John Konchar (born March 22, 1996) is an American professional basketball player for the Memphis Grizzlies of the National Basketball Association (NBA). He played college basketball for the Purdue Fort Wayne Mastodons.

High school career 
Konchar played basketball for West Chicago High School in West Chicago, Illinois. In his junior season, he averaged 19.7 points, 8.8 rebounds, 3.4 assists, and two steals, leading his team in most statistical categories. They finished with a 5–22 record. On February 27, 2014, as a senior, Konchar posted 45 points, 15 rebounds, eight assists, five steals, and five blocks in an 89–82 win over St. Charles North High School. With the performance, he became his school's all-time leading scorer, surpassing his head coach and 1983 graduate Bill Recchia. Konchar averaged 28.9 points, 14.1 rebounds, 4.1 assists, 3.2 steals, and 2.5 blocks per game in his senior season, earning All-Area MVP honors. 
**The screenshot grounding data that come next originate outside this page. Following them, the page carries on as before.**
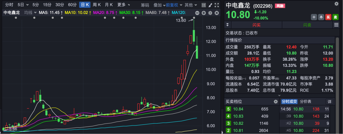Enter fullscreen chart mode
This screenshot has height=134, width=343.
pyautogui.click(x=217, y=5)
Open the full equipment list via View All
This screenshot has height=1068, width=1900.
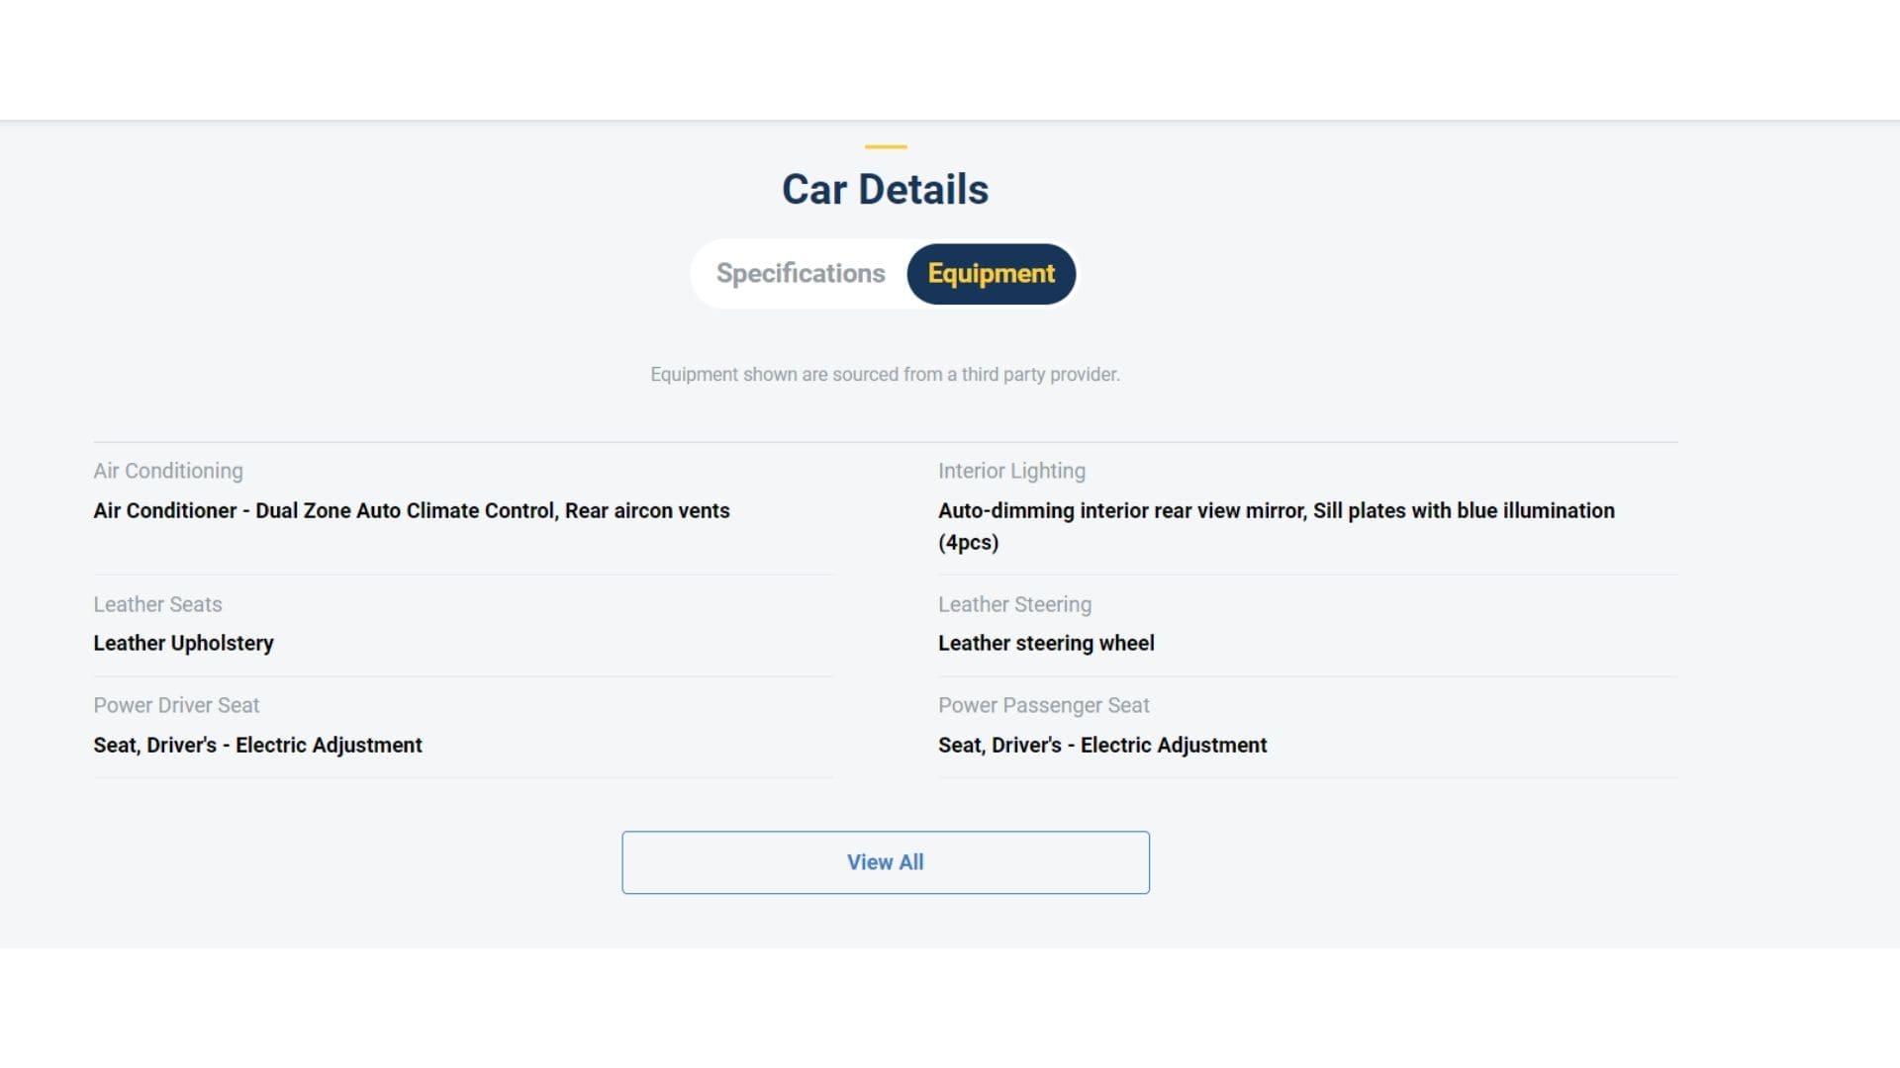885,862
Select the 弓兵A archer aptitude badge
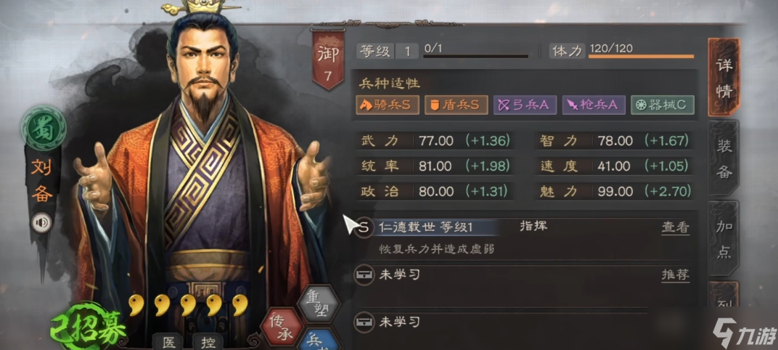The height and width of the screenshot is (350, 778). point(525,105)
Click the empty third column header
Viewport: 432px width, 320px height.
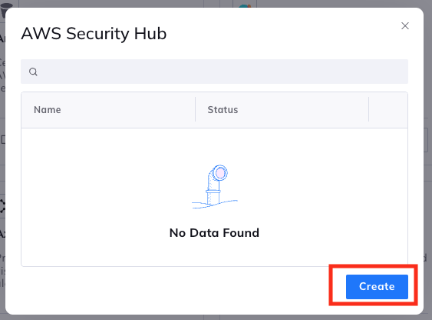388,110
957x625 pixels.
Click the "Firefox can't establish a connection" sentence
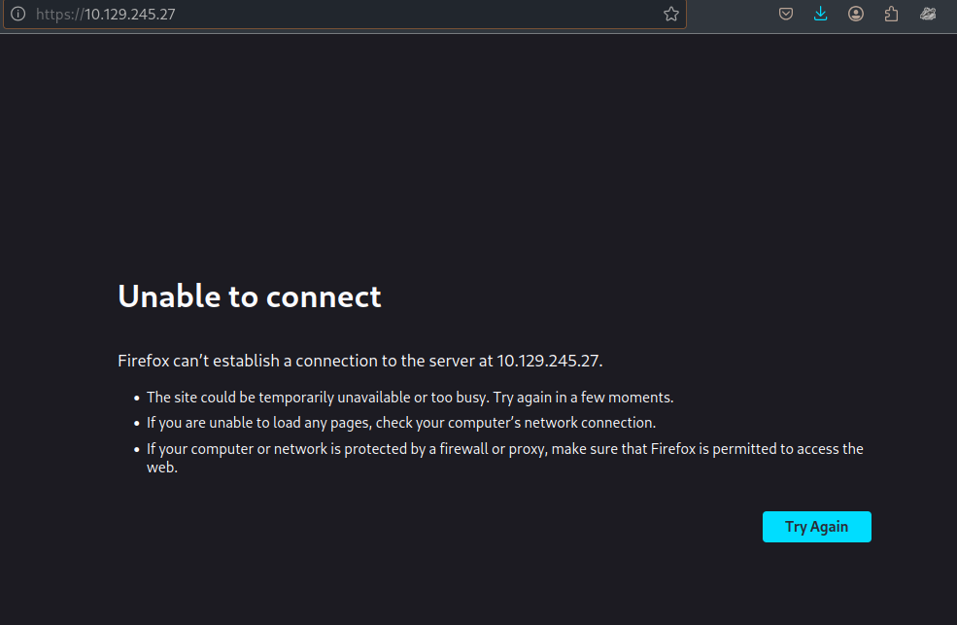(360, 361)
Despite his high school success, he was lightly recruited, with his only NCAA Division I scholarship offer coming from Chicago State. A Notre Dame assistant coach convinced Indiana University – Purdue University Fort Wayne (IPFW), then a joint campus of the Indiana University (IU) and Purdue University systems, to offer him a basketball scholarship. On April 25, 2015, he committed to IPFW.

College career 
During Konchar's college career, his basketball team represented two different universities and used three different athletic identities. In his freshman season, the school's athletic program was known as the IPFW Mastodons. Between his freshman and sophomore seasons, IPFW changed its athletic branding to Fort Wayne Mastodons. After his sophomore season, the IU and Purdue systems agreed to dissolve IPFW effective June 30, 2018. IPFW's degree programs in health sciences would transfer to the new Indiana University Fort Wayne, while all other IPFW degree programs, plus the IPFW athletic department, would become part of the new Purdue University Fort Wayne (PFW). Shortly before the split became official, the athletic department announced that it would henceforth be known as the Purdue Fort Wayne Mastodons.

On March 10, 2019, Konchar recorded 18 points, 10 rebounds, and 10 assists in a 96–70 victory over South Dakota in the 2019 Summit League tournament. It was the first triple-double in tournament history. As a senior for Purdue Fort Wayne, Konchar averaged 19.5 points, 8.6 rebounds, 5.4 assists, and two steals per game, earning first-team All-Summit League honors for his fourth consecutive season. He compiled 2,065 career points and left as the program's all-time leading scorer. At the end of the season, Tom Henry, mayor of Fort Wayne, Indiana, proclaimed March 28 as "John Konchar Day."

Professional career

Memphis Grizzlies (2019–present)
After going undrafted in the 2019 NBA draft, Konchar signed a two-way contract with the Memphis Grizzlies. Konchar made his NBA debut on November 9, 2019 against the Dallas Mavericks. He suffered a calf strain on November 15 and was sidelined for several weeks.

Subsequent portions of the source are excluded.